Los Tres Mosqueteros que eran cuatro, despliegan sus destrezas saltando sobre
la hierba. Un tintineo metálico libera historias, y agita la pluma invisible de
Alexandre Dumas.
El sol de noviembre
ilumina el celeste cielo. El almendro, el viejo roble, los pájaros, parecieran
estar atentos al relato de Claudio.
Edward
pertenecía a una familia de 17 generaciones de esgrimistas. Su tatarabuelo
había sido profesor de esgrima de Luis XIV. También inspiró la novela más
famosa escrita por Paul Féval: “El Jorobado”, cuyo protagonista es Henri Lagardère, un famoso espadachín. La frase, «si tú no vas a
Lagardère, Lagardère irá por ti», se hizo famosa en Francia.
Edward
Gardère conquistó innumerables logros. Fue campeón francés de esgrima durante
trece años consecutivos, tanto de florete como de sable. Ganó la medalla de oro
en las olimpíadas de Los Ángeles de 1932. En las de Berlín, ante la mirada de
los más altos oficiales de Hitler conquistó la de plata. Años más tarde, esta
última medalla lo salvaría de ser condenado ante un pelotón de fusilamiento. Corría
el año 1945 y Gardère habitaba en su piso
que daba al Bois de Boulogne, allí ocultaba armas para la resistencia. Fue
entonces que irrumpieron cuatro soldados alemanes y un oficial. Este último le
preguntaría, si el certificado olímpico enmarcado en un cuadro le pertenecía.
Al responder afirmativamente, sucedería el milagro. Los alemanes quebrando la
distancia, luego de saludarlo, se marcharían.

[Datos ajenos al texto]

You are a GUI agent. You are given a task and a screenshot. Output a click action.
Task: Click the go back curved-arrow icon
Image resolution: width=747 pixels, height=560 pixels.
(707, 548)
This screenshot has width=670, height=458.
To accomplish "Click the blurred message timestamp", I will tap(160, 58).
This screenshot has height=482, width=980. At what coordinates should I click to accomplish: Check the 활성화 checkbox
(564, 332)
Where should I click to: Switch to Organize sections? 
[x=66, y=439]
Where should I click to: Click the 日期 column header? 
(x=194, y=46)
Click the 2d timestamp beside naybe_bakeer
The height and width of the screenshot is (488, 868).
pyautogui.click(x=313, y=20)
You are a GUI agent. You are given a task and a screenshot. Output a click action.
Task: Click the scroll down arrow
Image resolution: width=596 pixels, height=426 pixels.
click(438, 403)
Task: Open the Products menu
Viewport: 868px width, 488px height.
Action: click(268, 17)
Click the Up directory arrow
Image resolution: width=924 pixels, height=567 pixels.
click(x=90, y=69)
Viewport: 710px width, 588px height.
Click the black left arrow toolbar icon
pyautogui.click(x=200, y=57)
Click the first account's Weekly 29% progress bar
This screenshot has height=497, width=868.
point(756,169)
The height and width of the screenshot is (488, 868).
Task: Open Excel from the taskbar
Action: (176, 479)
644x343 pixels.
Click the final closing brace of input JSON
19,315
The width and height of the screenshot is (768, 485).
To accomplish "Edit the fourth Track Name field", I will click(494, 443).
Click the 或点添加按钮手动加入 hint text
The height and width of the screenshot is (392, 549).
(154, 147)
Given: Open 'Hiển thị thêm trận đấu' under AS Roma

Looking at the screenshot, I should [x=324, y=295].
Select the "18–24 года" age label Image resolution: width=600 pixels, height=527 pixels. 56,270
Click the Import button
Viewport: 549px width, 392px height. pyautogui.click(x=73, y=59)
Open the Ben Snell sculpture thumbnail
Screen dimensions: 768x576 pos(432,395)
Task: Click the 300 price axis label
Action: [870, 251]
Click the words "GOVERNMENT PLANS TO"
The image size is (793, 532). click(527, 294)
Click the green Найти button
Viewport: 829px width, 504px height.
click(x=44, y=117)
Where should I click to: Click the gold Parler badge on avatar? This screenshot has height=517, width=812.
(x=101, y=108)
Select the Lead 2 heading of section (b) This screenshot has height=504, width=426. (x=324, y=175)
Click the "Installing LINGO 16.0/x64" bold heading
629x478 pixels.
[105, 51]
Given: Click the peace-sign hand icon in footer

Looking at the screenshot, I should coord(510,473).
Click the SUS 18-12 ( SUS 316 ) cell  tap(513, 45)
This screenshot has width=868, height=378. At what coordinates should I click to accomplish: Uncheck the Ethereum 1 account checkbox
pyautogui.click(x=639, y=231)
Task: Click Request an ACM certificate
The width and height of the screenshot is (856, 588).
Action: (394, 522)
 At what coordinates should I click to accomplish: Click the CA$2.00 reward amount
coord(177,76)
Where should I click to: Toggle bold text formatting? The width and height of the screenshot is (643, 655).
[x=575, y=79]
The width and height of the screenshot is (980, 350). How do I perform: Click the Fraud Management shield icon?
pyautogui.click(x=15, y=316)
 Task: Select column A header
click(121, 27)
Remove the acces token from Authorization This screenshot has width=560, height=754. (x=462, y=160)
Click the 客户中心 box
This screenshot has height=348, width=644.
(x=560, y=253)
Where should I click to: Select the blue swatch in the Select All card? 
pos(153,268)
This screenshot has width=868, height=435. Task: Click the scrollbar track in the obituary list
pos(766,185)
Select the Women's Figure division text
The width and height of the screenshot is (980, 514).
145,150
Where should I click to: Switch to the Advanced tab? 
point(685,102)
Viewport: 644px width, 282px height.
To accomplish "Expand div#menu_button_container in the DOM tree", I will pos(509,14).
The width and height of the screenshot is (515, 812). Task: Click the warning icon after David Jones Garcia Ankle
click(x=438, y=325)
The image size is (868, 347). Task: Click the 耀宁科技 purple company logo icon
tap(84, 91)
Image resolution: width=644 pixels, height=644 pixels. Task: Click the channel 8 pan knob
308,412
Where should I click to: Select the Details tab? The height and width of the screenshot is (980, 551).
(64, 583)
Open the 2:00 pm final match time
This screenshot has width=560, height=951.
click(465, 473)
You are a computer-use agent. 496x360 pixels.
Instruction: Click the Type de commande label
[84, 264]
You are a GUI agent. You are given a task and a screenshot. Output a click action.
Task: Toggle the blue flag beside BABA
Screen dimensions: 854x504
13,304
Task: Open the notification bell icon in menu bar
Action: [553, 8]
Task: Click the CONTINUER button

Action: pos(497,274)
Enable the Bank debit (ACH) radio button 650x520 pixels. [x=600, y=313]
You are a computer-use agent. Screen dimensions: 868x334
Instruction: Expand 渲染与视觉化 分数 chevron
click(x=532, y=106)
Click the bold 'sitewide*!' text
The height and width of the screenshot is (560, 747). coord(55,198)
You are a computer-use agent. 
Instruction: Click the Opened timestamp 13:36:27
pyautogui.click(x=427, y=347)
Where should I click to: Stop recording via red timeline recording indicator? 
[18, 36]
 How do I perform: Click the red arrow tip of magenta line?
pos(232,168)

"Haz de tu vida un sueño, y de tu sueño
una realidad", decía el Principito. Alquimia del azar, cuando combatió en
la aviación, en el norte de África, junto a su amigo Antoine Saint Éxupery.
Ya
no es Claudio el que habla. Ahora es el cartel “La Flamberge”, quien continúa
silenciosamente hablando. Edwards, en San Remo, hizo un asalto de exhibición
con Benito Mussolini, quien le obsequió una medalla de oro. Ademas recibió la
Orden Nacional al Mérito de Francia. Le dio clases al rey Hassan de Marruecos;
le enseño a empuñar el florete a Douglas Fairbanks junior, a Ronald Colman, a
Alfredo Alcón, y fue asesor de esgrima de diversas películas, incluyendo “El
prisionero de Zenda”.
Luego
de la segunda guerra mundial comienza su etapa en Argentina. Fue profesor de
esgrima en el Jockey Club durante 40 años, el Club Francés, el Colegio Marín, el
Lasalle, el Club Gimnasia y Esgrima, y la Facultad de Derecho. En 1955 en la
residencia presidencial, brindó una demostración de esgrima antigua, armado con
daga y tizona, y vestido de mosquetero, deslumbrando al presidente Juan Domingo
Perón.
Resuenan
algunas palabras en el aire. “La Flambergere” repite, lo que la voz de su amo
sentenciaba: “El duelo es una forma estúpida y peligrosa de resolver una
disputa, porque triunfa el que sabe más esgrima, no el que tiene razón”.
Ahora
al unísono, Claudio y “La Flamberge”, acercan la última anécdota. Marcel
Marceau, actor y mimo francés, y héroe de la resistencia francesa, sostuvo una
rica amistad con Edward. Dicen que Marcel, incorporó movimientos de la esgrima
a sus prácticas como mimo.
Edward Gardère abandonó
esta tierra un 24 de junio de 1997 en Buenos Aires. Sus restos reposan en el
Mausoleo de los Antiguos Combatientes del Cementerio de la Chacarita.
Han pasado
varias décadas, y “La Flamberge” aguarda paciente una pronta y merecida
restauración. La magia y la poesía están intactas.
C.M.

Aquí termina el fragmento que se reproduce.